Amazon.com Review
Ah, mice. Give them an inch and they'll take a mile. Laura Numeroff and illustrator Felicia Bond, creators of the bestselling picture books
If You Give a Mouse a Cookie and
If You Take a Mouse to the Movies, are back with
If You Take a Mouse to School. As you might imagine, there are great risks in bringing your mouse to school. For starters, he'll ask you for your lunchbox. And then a sandwich. And a snack for later. Still not satisfied, he'll want to participate in everything from math to soccer. Children and adults alike will revel in the hilarious, very cute illustrations of the mouse in the classroom: hanging from the top corner of the blackboard to spell (aptly enough) "precocious" and "adrenaline," writing "'Goodnight Mouse' by Mouse," sitting inside the boy's open backpack playing with a yo-yo, etc.

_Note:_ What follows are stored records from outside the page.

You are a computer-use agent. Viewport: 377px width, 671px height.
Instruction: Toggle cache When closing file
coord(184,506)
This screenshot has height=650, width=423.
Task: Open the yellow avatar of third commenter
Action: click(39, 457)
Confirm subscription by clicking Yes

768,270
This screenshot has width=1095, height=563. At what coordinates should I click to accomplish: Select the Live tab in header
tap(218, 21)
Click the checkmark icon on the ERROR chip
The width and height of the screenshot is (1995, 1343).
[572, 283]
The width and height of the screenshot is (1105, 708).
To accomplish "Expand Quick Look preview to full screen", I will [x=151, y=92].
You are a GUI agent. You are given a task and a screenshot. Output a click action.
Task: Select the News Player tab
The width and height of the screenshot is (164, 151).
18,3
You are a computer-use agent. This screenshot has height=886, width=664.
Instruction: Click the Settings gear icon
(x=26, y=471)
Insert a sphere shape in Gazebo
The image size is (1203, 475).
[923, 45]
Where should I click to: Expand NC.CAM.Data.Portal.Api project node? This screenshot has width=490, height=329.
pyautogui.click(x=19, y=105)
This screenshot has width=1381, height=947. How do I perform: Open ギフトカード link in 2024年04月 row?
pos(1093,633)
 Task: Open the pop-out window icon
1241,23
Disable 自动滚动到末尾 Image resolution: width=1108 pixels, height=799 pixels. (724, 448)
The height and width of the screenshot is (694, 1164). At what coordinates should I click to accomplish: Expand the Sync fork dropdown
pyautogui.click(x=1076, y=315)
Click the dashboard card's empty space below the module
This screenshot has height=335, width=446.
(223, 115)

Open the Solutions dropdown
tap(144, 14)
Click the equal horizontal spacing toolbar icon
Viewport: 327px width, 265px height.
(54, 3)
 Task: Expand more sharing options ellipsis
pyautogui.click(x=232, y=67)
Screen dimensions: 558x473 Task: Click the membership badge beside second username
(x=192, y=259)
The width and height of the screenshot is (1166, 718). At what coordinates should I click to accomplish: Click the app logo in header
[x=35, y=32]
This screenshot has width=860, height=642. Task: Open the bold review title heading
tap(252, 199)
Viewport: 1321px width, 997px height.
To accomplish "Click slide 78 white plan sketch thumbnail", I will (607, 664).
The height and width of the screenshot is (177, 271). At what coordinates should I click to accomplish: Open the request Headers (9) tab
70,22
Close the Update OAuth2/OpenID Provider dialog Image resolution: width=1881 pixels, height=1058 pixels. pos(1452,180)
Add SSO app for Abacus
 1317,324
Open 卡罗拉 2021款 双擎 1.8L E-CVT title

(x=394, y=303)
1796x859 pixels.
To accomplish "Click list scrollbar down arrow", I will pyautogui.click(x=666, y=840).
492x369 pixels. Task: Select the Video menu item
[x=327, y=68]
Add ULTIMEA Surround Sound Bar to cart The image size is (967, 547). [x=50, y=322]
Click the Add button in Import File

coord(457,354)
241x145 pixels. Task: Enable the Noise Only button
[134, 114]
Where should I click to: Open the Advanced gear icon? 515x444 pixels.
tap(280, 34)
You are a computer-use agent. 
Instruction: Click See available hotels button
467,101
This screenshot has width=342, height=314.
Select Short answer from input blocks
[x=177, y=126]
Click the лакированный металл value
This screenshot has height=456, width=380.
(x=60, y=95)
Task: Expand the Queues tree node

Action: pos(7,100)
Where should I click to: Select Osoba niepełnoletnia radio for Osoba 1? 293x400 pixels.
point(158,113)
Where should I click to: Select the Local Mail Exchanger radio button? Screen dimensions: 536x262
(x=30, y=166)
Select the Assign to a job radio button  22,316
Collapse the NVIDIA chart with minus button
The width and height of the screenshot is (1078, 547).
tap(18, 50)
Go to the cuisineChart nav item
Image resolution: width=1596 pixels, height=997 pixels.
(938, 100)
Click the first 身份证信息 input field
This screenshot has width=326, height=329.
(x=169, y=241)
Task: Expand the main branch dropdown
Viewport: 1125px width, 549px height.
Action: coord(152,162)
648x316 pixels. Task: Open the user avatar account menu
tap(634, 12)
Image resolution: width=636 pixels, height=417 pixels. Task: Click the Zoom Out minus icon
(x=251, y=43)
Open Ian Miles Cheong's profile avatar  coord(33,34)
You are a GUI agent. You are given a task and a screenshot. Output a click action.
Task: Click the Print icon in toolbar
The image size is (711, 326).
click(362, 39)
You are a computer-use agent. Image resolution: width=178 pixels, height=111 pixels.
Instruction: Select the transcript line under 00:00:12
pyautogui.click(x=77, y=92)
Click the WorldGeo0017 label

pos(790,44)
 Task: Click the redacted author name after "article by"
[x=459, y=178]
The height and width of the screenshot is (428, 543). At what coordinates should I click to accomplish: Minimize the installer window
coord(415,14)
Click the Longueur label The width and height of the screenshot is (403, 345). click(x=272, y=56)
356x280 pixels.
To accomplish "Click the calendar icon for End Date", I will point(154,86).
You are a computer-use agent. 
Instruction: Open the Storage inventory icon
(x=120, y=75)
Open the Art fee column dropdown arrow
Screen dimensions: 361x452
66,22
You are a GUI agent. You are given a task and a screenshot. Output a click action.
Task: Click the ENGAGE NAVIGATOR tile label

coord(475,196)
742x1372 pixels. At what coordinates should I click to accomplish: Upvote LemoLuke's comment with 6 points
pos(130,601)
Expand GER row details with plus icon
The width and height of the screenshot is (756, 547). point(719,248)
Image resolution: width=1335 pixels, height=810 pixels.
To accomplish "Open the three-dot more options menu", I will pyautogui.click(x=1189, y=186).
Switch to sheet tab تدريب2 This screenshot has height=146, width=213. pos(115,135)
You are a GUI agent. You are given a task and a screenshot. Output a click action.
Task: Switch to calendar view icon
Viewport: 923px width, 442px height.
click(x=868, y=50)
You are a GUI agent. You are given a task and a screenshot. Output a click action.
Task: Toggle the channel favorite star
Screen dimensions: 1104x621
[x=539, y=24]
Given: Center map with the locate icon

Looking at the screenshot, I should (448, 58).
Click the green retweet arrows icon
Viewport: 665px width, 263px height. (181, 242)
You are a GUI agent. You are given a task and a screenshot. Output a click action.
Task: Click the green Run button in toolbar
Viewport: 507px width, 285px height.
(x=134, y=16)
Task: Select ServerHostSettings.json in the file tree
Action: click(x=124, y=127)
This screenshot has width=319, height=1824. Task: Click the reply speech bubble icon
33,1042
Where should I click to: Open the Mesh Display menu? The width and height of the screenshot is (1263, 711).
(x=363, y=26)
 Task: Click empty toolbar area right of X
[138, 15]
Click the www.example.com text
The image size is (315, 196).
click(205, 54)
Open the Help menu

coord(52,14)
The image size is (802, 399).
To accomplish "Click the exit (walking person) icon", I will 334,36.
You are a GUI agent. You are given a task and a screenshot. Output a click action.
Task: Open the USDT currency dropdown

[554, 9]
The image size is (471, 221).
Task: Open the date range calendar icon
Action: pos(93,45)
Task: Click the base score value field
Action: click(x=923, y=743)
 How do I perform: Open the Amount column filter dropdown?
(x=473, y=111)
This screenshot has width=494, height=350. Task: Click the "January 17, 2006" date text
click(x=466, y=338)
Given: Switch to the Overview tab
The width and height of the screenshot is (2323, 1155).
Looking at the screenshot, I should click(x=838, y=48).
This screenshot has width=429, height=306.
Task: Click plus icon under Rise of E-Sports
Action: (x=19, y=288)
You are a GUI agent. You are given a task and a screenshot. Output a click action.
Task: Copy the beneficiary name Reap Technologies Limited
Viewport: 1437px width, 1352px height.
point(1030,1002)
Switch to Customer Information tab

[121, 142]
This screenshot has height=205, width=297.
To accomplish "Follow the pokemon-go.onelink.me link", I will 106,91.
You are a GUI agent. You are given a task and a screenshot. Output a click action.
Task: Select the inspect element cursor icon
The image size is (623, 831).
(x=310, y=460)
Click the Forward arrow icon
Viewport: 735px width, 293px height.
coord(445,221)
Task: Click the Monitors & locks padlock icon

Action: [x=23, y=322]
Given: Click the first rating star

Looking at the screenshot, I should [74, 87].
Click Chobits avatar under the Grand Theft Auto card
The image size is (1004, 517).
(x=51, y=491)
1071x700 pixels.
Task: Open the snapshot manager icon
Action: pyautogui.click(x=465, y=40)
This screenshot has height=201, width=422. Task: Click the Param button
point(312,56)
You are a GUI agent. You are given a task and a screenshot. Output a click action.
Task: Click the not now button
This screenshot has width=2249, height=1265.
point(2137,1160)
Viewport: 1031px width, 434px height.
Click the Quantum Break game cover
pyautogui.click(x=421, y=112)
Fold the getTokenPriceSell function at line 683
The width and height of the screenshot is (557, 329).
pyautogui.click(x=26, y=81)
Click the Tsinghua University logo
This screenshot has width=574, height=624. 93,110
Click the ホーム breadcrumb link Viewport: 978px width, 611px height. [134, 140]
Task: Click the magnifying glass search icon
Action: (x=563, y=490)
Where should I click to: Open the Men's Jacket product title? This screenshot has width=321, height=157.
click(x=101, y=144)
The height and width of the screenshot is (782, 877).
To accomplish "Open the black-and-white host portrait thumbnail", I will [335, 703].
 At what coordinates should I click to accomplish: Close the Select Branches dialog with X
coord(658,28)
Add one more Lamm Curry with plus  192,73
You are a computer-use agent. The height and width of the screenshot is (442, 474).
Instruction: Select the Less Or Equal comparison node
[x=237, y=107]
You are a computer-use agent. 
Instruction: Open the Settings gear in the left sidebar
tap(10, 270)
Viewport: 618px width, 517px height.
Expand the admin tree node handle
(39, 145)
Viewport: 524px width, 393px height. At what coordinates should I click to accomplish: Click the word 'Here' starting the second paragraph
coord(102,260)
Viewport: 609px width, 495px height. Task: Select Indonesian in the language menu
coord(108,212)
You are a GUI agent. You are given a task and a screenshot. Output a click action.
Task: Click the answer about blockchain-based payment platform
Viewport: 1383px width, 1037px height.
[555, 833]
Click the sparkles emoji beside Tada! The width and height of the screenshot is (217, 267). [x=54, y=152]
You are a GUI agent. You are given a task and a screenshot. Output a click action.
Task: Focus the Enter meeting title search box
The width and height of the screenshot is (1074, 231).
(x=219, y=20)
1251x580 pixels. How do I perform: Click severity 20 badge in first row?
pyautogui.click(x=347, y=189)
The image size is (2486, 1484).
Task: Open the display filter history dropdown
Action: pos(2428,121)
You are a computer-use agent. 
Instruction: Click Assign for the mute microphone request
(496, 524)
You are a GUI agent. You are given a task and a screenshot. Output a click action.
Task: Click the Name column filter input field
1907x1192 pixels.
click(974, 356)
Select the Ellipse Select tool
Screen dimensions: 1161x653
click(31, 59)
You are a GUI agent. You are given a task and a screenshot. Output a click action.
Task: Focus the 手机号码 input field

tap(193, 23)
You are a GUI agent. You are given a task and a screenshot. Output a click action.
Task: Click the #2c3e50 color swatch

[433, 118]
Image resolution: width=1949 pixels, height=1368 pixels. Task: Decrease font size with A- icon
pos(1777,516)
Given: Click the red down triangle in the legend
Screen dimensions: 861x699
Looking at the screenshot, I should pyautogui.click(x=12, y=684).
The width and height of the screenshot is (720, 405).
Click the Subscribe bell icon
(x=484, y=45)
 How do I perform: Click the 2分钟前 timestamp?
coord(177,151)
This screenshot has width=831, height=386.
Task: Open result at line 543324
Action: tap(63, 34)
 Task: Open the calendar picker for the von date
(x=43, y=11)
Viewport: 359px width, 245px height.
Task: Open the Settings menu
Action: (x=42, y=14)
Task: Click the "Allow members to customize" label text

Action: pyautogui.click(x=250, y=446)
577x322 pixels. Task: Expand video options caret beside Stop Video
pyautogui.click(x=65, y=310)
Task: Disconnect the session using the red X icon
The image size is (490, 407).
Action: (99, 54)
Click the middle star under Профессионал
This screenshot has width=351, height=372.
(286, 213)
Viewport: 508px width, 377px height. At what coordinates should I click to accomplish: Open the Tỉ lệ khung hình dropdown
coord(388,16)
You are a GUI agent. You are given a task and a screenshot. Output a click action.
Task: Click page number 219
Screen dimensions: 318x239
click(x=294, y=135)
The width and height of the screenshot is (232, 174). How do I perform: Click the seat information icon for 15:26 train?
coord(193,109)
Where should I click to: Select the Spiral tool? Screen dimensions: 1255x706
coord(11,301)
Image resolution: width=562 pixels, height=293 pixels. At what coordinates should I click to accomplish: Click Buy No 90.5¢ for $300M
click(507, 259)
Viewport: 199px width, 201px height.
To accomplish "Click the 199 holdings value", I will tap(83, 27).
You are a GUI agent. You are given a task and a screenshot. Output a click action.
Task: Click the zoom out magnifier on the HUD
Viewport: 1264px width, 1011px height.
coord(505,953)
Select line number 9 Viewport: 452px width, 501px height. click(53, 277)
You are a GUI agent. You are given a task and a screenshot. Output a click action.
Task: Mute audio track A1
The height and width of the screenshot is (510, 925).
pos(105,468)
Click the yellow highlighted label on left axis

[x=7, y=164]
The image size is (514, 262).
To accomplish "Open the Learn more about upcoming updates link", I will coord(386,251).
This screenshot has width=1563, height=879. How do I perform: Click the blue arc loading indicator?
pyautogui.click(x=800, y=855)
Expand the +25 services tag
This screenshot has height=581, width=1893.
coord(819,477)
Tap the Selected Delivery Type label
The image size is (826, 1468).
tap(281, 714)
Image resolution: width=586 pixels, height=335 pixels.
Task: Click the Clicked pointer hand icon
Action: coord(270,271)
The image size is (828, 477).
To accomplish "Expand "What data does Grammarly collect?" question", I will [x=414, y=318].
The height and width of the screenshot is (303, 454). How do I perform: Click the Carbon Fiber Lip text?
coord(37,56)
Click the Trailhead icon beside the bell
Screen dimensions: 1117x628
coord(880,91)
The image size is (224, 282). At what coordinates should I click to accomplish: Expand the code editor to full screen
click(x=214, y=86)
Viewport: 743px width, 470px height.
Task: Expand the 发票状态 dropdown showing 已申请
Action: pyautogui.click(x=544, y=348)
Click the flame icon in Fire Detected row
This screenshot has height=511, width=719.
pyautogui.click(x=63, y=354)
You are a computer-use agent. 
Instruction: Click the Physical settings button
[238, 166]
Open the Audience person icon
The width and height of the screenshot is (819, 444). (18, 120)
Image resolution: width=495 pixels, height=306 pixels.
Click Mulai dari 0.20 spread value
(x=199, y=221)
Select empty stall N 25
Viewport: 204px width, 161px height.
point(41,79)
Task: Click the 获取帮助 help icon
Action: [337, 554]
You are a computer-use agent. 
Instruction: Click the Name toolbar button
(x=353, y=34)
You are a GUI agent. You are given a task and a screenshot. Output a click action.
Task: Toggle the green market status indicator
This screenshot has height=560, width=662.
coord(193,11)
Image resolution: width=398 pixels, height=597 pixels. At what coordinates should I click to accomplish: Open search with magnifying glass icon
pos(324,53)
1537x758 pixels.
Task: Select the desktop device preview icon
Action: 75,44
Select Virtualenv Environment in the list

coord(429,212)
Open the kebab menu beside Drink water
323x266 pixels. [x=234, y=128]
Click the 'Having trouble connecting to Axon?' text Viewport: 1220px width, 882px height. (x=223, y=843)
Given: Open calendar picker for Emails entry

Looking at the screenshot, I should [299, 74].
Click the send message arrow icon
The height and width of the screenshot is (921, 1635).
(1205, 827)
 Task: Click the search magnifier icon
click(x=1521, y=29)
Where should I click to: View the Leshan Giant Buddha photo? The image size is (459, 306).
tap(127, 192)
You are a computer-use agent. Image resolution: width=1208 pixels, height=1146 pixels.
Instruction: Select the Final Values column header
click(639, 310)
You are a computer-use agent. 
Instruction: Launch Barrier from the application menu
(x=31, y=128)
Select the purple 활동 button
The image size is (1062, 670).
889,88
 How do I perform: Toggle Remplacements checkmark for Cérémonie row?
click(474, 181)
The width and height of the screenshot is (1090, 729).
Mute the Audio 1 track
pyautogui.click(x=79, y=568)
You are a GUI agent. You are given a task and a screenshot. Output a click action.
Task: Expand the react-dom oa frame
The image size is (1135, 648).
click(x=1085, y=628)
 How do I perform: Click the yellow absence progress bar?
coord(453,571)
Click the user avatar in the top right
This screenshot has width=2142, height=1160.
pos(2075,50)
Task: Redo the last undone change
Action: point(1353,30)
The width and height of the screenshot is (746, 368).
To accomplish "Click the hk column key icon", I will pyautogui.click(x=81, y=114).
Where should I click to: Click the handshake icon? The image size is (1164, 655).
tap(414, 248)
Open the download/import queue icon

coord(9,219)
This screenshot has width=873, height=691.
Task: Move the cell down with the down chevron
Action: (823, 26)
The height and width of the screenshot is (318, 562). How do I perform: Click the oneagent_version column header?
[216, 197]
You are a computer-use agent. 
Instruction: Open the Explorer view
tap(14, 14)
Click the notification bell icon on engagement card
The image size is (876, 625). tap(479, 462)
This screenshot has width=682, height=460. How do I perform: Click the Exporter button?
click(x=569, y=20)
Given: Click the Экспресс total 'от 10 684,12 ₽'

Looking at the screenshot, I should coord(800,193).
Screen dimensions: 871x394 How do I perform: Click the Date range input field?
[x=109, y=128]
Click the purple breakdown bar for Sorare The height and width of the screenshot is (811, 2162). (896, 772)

This book is more episodic in nature than the truly cause-and-effect formula of the previous books: "If you give a pig a pancake, she'll want some syrup to go with it." Nonetheless, kids who know and love this rollicking read-aloud series will laugh and play to see a mouse at school. (Ages 4 to 8)
--Karin Snelson
From Publishers Weekly
In a rollicking romp, Numeroff and Bond send the energetic, exuberant star of If You Give a Mouse a Cookie and If You Take a Mouse to the Movies (and his boy sidekick) into the classroom. After pulling on his overalls, the diminutive character makes his first request ("He'll ask you for your lunchbox") and then demands a snack, notebook and pencils before climbing into the boy's backpack. Once at school, the mercurial mouse happily bounds from one activity to the next: he spells "a word or two" on the blackboard (Bond shows these as an impressive list headed by "onomatopoeia"), conducts a science experiment (purple matter erupts from his beaker), builds "a little mouse house" out of blocks (the edifice looks quite elaborate) and fashions furniture for it with clay. Realizing he needs something on his new bookshelf, the ambitious critter collects paper and pencils and creates his own book, which he then wants to take home, in "your" lunch box. As animated as the whiskered student it depicts, Bond's art lives up to expectation, featuring her customary crisp colors and kid-pleasing details. Its school setting, tried-and-true tone and popular protagonist mark this title as a winner. Ages 3-7.